(Entries for locating words and elements)
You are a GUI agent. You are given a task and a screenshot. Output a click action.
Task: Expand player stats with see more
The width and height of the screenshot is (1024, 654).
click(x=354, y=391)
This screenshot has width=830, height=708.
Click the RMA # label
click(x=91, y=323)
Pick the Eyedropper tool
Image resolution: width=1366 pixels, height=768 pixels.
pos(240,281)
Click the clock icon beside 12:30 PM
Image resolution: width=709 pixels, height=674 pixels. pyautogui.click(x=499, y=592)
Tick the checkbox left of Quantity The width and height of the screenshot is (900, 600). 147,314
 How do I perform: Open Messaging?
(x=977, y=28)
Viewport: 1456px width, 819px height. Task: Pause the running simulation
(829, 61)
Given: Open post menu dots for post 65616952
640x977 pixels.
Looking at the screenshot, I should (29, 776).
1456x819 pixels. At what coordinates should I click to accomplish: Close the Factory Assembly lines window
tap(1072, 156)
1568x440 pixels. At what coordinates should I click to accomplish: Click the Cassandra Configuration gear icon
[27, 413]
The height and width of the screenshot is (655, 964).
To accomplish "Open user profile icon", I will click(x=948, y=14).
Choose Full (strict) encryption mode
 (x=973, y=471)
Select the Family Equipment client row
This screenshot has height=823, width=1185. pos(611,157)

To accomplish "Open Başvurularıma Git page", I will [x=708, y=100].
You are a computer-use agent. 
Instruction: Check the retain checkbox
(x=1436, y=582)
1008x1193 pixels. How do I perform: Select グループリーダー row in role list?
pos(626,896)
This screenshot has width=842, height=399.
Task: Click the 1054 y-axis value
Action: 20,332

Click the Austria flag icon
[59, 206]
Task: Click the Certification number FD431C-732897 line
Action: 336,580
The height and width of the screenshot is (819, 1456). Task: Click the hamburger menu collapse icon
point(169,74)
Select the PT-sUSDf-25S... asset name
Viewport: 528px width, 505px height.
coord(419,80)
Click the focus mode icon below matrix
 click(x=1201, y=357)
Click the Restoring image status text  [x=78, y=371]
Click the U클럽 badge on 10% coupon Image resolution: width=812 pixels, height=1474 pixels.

- _Objective_
Could you edit the items above so that "How do I perform" reads "How can I carry out" everywhere it occurs, with nothing else altered?

- _Solution for this exercise_
You are a GUI agent. You are given a task and a screenshot. Output a click action.
Task: Expand player stats with see more
The width and height of the screenshot is (1024, 654).
click(x=354, y=391)
This screenshot has width=830, height=708.
Click the RMA # label
click(x=91, y=323)
Pick the Eyedropper tool
Image resolution: width=1366 pixels, height=768 pixels.
pos(240,281)
Click the clock icon beside 12:30 PM
Image resolution: width=709 pixels, height=674 pixels. pyautogui.click(x=499, y=592)
Tick the checkbox left of Quantity The width and height of the screenshot is (900, 600). 147,314
 How can I carry out: Open Messaging?
(x=977, y=28)
Viewport: 1456px width, 819px height. Task: Pause the running simulation
(829, 61)
Given: Open post menu dots for post 65616952
640x977 pixels.
Looking at the screenshot, I should (29, 776).
1456x819 pixels. At what coordinates should I click to accomplish: Close the Factory Assembly lines window
tap(1072, 156)
1568x440 pixels. At what coordinates should I click to accomplish: Click the Cassandra Configuration gear icon
[27, 413]
The height and width of the screenshot is (655, 964).
To accomplish "Open user profile icon", I will click(x=948, y=14).
Choose Full (strict) encryption mode
 (x=973, y=471)
Select the Family Equipment client row
This screenshot has height=823, width=1185. pos(611,157)

To accomplish "Open Başvurularıma Git page", I will [x=708, y=100].
You are a computer-use agent. 
Instruction: Check the retain checkbox
(x=1436, y=582)
1008x1193 pixels. How can I carry out: Select グループリーダー row in role list?
pos(626,896)
This screenshot has width=842, height=399.
Task: Click the 1054 y-axis value
Action: 20,332

Click the Austria flag icon
[59, 206]
Task: Click the Certification number FD431C-732897 line
Action: 336,580
The height and width of the screenshot is (819, 1456). Task: Click the hamburger menu collapse icon
point(169,74)
Select the PT-sUSDf-25S... asset name
Viewport: 528px width, 505px height.
coord(419,80)
Click the focus mode icon below matrix
 click(x=1201, y=357)
Click the Restoring image status text  [x=78, y=371]
Click the U클럽 badge on 10% coupon Image resolution: width=812 pixels, height=1474 pixels.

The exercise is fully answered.